From 6585f49841ada637b0811e0aadcf93132fff7001 Mon Sep 17 00:00:00 2001
From: Jey Kottalam <jey@cs.berkeley.edu>
Date: Wed, 21 Aug 2013 14:51:56 -0700
Subject: Update build docs

---
 README.md                   | 46 +++++++++++++++++++++++++++++++++++++++++----
 docs/building-with-maven.md | 35 +++++++++++++++++++++++-----------
 docs/running-on-yarn.md     | 20 +++++++-------------
 3 files changed, 73 insertions(+), 28 deletions(-)
diff --git a/README.md b/README.md
index 1dd96a0a4a..1e388ff380 100644
--- a/README.md
+++ b/README.md
@@ -16,7 +16,7 @@ Spark requires Scala 2.9.3 (Scala 2.10 is not yet supported). The project is
 built using Simple Build Tool (SBT), which is packaged with it. To build
 Spark and its example programs, run:
 
-    sbt/sbt package
+    sbt/sbt package assembly
 
 Spark also supports building using Maven. If you would like to build using Maven,
 see the [instructions for building Spark with Maven](http://spark-project.org/docs/latest/building-with-maven.html)
@@ -43,10 +43,48 @@ locally with one thread, or "local[N]" to run locally with N threads.
 ## A Note About Hadoop Versions
 
 Spark uses the Hadoop core library to talk to HDFS and other Hadoop-supported
-storage systems.

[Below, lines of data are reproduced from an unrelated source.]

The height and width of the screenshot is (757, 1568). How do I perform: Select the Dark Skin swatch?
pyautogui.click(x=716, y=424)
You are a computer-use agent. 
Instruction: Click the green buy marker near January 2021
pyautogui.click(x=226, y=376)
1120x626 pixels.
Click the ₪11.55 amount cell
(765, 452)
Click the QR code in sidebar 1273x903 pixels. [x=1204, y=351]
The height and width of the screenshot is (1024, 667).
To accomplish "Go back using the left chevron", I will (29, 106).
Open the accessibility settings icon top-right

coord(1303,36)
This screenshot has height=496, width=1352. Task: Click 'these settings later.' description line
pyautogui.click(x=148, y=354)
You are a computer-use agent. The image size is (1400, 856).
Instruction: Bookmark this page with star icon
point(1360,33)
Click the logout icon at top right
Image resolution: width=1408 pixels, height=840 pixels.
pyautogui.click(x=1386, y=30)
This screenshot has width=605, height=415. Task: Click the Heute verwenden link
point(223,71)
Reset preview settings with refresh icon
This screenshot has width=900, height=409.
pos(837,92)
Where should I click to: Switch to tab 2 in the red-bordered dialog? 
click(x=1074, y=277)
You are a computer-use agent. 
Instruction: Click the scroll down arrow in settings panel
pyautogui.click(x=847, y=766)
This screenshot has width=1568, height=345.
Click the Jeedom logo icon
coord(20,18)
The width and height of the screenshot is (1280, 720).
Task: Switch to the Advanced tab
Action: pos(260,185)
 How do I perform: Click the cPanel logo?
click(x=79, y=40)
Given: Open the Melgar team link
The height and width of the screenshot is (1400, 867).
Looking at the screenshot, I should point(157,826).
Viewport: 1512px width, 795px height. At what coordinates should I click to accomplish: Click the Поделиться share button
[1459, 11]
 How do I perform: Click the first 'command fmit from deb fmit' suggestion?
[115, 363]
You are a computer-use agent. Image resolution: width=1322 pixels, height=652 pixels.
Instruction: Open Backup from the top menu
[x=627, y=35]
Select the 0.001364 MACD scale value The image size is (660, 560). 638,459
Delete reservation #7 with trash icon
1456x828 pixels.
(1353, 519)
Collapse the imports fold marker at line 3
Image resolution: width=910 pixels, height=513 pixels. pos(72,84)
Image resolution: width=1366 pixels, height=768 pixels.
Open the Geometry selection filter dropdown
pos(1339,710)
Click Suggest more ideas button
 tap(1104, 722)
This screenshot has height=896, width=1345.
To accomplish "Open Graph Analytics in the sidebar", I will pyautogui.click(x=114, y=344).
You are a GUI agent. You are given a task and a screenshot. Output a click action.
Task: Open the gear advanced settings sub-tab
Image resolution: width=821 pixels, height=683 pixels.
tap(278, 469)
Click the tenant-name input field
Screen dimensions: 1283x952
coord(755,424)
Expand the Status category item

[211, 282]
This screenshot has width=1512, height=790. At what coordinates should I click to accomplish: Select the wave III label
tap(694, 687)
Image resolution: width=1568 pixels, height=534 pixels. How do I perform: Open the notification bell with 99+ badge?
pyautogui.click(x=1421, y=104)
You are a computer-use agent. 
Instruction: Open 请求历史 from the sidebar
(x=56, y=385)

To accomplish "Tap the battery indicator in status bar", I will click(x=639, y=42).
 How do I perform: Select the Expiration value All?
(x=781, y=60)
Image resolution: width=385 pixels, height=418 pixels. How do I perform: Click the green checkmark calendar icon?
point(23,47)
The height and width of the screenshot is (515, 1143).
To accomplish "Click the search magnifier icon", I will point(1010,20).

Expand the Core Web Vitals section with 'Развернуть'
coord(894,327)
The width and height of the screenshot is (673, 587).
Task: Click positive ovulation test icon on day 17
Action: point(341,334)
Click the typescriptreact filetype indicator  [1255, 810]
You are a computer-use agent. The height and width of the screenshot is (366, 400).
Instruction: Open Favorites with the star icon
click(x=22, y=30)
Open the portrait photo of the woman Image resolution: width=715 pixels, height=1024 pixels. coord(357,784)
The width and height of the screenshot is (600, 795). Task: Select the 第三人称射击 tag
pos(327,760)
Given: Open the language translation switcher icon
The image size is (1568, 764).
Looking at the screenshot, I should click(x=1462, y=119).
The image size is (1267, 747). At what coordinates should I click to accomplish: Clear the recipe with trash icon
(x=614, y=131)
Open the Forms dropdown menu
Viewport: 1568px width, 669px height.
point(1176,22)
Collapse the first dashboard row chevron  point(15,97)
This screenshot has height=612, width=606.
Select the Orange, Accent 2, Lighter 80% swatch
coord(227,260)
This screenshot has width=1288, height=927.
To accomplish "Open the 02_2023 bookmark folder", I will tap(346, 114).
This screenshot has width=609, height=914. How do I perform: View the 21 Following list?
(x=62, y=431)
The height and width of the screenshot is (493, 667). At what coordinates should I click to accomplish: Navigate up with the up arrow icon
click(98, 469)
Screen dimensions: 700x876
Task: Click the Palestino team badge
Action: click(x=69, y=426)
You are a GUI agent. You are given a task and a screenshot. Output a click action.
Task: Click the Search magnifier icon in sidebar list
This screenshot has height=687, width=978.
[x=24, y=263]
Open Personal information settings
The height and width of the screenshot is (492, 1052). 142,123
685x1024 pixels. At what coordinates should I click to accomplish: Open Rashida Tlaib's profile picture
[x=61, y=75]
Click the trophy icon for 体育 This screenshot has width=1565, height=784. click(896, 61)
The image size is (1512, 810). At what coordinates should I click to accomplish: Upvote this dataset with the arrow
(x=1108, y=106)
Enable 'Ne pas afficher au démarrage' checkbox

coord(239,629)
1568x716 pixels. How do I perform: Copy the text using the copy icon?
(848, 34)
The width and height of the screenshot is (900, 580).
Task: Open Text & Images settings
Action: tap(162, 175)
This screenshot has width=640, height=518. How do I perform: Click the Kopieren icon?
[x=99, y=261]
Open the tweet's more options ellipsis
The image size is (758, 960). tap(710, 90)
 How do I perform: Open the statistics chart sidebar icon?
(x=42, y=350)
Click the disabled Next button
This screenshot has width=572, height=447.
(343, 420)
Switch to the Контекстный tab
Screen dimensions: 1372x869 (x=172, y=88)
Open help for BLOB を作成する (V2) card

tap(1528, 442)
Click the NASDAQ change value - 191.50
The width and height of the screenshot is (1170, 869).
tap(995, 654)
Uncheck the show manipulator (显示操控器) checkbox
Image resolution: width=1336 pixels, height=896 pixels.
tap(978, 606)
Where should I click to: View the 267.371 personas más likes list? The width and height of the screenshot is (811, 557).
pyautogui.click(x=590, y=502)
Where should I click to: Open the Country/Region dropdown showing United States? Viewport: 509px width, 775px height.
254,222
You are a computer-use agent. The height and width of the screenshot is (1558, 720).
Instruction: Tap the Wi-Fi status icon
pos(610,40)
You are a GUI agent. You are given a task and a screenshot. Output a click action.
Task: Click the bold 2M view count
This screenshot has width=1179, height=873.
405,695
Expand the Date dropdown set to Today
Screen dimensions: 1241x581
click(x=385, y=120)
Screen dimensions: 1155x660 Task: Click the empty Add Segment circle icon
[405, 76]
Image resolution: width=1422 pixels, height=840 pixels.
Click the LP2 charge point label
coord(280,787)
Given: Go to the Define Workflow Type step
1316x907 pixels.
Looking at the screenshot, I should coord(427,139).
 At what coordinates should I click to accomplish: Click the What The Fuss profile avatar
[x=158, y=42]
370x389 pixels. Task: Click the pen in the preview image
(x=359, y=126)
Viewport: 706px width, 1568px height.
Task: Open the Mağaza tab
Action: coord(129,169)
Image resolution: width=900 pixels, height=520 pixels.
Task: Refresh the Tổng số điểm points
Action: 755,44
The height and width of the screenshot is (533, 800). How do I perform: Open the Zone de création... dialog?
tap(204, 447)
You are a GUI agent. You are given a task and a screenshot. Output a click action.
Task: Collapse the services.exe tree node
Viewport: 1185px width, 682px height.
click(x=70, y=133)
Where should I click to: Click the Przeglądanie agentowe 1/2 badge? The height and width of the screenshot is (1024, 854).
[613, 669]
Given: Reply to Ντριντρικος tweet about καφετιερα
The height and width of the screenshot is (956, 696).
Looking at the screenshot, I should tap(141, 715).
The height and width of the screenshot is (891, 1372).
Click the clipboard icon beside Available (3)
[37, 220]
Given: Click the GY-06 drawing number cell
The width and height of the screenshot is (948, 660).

Because the HDFS API has changed in different versions of
+storage systems. Because the protocols have changed in different versions of
 Hadoop, you must build Spark against the same version that your cluster runs.
-You can change the version by setting the `HADOOP_VERSION` variable at the top
-of `project/SparkBuild.scala`, then rebuilding Spark.
+You can change the version by setting the `SPARK_HADOOP_VERSION` environment
+when building Spark.
+
+For Apache Hadoop versions 1.x, 0.20.x, Cloudera CDH MRv1, and other Hadoop
+versions without YARN, use:
+
+    # Apache Hadoop 1.2.1
+    $ SPARK_HADOOP_VERSION=1.2.1 sbt/sbt package assembly
+
+    # Cloudera CDH 4.2.0 with MapReduce v1
+    $ SPARK_HADOOP_VERSION=2.0.0-mr1-cdh4.2.0 sbt/sbt package assembly
+
+For Apache Hadoop 2.x, 0.23.x, Cloudera CDH MRv2, and other Hadoop versions
+with YARN, also set `SPARK_WITH_YARN=true`:
+
+    # Apache Hadoop 2.0.5-alpha
+    $ SPARK_HADOOP_VERSION=2.0.5-alpha SPARK_WITH_YARN=true sbt/sbt package assembly
+
+    # Cloudera CDH 4.2.0 with MapReduce v2
+    $ SPARK_HADOOP_VERSION=2.0.0-cdh4.2.0 SPARK_WITH_YARN=true sbt/sbt package assembly
+
+For convenience, these variables may also be set through the `conf/spark-env.sh` file
+described below.
+
+When developing a Spark application, specify the Hadoop version by adding the
+"hadoop-client" artifact to your project's dependencies. For example, if you're
+using Hadoop 0.23.9 and build your application using SBT, add this to
+`libraryDependencies`:
+
+    // "force()" is required because "0.23.9" is less than Spark's default of "1.0.4"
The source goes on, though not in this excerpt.